Table 9-3 Four-Fiber BLSR Capacity

OC Rate
Working Bandwidth
Protection Bandwidth
Ring Capacity

OC-48

STS 1-48 (Fiber 1)

STS 1-48 (Fiber 2)

48 x N - PT

OC-192

STS 1-192 (Fiber 1)

STS 1-192 (Fiber 2)

192 x N - PT


Figure 9-7 shows an example of BLSR bandwidth reuse. The same STS carries three different traffic sets simultaneously on different spans on the ring: one set from Node 3 to Node 1, one from Node 1 to Node 2, and another from Node 2 to Node 3.

Figure 9-7 BLSR bandwidth reuse

9.1.4 Sample BLSR Application

Figure 9-8 shows a sample two-fiber BLSR implementation. A regional long-distance network connects to other carriers at Node 0. Traffic is delivered to the service provider's major hubs.

Carrier 1 delivers six DS-3s over two OC-3 spans to Node 0. Carrier 2 provides twelve DS-3s directly. Node 0 receives the signals and delivers them around the ring to the appropriate node.

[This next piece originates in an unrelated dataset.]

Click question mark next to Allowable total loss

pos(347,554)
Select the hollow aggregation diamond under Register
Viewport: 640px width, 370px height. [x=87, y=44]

The ring also brings 14 DS-1s back from each remote site to Node 0. Intermediate nodes serve these shorter regional connections.

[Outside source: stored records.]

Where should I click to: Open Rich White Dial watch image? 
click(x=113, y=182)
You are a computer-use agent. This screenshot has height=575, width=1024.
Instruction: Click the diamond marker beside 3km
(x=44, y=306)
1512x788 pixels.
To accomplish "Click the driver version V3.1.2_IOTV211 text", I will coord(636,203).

The ONS 15454 OC-3 card supports a total of four OC-3 ports so that two additional OC-3 spans can be added at little cost.

Figure 9-8 A five-node BLSR

Figure 9-9 shows the shelf assembly layout for Node 0, which has one free slot. Figure 9-10 shows the shelf assembly layout for the remaining sites in the ring. In this BLSR configuration, an additional eight DS-3s at Node IDs 1 and 3 can be activated. An additional four DS-3s can be added at Node ID 4, and ten DS-3s can be added at Node ID 2. Each site has free slots for future traffic needs.

Figure 9-9 Shelf assembly layout for Node 0 in Figure 9-8

Figure 9-10 Shelf assembly layout for Nodes 1 - 4 in Figure 9-8

9.1.5 BLSR Fiber Connections

Plan your fiber connections and use the same plan for all BLSR nodes. For example, make the east port the farthest slot to the right and the west port the farthest left. Plug fiber connected to an east port at one node into the west port on an adjacent node. Figure 9-11 shows fiber connections for a two-fiber BLSR with trunk cards in Slot 5 (west) and Slot 12 (east).


Note Always plug the transmit (Tx) connector of an OC-N card at one node into the receive (Rx) connector of an OC-N card at the adjacent node. Cards will display an SF LED if Tx and Rx connections are mismatched.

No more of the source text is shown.